Later in June: Outbreak of War
On 28 June, just over a week after the results of the election, civil war broke out as a result of a number of events. Firstly, a retired British general was shot and killed in London by the IRA. To this date, the identity of the person who sanctioned the hit is unknown. Regardless, the British blamed the anti-Treaty IRA groups that were held up in the Four Courts. Britain threatened to use whatever troops they had remaining on the island to attack the Four Courts unless Collins and the Free State government took care of it.
To add to this, the Four Courts garrison abducted a Free State officer, J.J Ginger O’Connell. Collins offered those held up in the garrison one final chance to surrender and hand back O’Connell. The anti-treaty side stuck to their guns, so to speak, and would not budge. Thus, Collins and the pro-treaty side opened fire on the courts.
These developments caused a nationwide divide in the IRA ranks.

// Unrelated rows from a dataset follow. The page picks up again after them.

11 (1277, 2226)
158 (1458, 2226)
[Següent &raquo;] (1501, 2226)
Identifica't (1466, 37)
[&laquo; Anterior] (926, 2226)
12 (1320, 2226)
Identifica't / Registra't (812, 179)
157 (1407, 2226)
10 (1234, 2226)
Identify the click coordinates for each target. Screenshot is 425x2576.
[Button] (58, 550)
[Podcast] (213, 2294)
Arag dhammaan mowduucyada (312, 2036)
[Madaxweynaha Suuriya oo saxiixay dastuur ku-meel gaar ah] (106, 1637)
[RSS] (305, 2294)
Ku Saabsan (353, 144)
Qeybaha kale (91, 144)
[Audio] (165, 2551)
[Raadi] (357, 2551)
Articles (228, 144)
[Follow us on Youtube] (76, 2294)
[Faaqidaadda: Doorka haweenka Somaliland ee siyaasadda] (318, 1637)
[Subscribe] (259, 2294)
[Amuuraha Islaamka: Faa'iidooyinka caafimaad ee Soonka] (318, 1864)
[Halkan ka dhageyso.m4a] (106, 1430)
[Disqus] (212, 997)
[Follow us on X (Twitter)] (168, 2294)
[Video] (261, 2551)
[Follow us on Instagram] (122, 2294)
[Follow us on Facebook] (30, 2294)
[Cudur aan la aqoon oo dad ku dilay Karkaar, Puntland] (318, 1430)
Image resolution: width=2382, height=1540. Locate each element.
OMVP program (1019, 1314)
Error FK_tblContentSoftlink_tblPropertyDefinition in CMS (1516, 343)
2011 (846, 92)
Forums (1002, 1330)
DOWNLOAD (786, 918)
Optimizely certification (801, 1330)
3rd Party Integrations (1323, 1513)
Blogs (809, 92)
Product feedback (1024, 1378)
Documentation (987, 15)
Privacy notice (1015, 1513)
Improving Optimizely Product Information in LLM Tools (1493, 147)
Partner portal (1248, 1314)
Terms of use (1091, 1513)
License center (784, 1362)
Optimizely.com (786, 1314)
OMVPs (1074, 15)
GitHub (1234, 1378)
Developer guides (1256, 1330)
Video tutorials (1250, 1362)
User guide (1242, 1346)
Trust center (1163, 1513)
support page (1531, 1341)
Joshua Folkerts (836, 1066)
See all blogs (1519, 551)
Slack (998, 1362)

The pro-treaty side made their argument on the side of democracy. The Irish people voted for them, and therefore, the treaty, whilst the anti-treaty contingent argued the treaty was imposed under the threat of war. There could be no free vote whilst Britain threatened reoccupation, effectively stating the treaty was a false representation of independence. Whatever way you look at it, the civil war had begun.
August: Michael Collins’ Assasination
One of the most infamous events in Irish history is the assassination of Michael Collins. On 22 August 1922, not far from his birthplace of Clonakilty, Collins was ambushed at Béal na Bláth. Shot by the anti-treaty recruits, under the orders of men that Collins would have fought alongside in the war for independence. Ireland had lost its Commander-in-Chief. Furthermore, Arthur Griffith died of heart failure on 12 August.
December: The Free State Begins
After Collins’ death, throughout the autumn, guerilla attacks by the anti-treay Republicans raged on. Whilst the pro-treaty Nationalists retaliated by executing a significant number of high ranking officials on the anti-treaty side.
All of this bloodshed and mayhem and the Irish Free State hadn’t even officially come into effect. On 6 December 1922, exactly one year after the signing of the treaty, the Irish Free State came into being. It would remain as such until it became a Republic in 1949.
1922 was certainly a year of drastic change for our country. It was also a year of great sadness as it spawned the Irish Civil War. We spent centuries fighting for our independence, only to fight each other once we got it. The civil war continued until 24 May 1923, with the pro-treaty side being victorious. 2022 will certainly be a year of justified commemoration of an important chapter of the island of Ireland.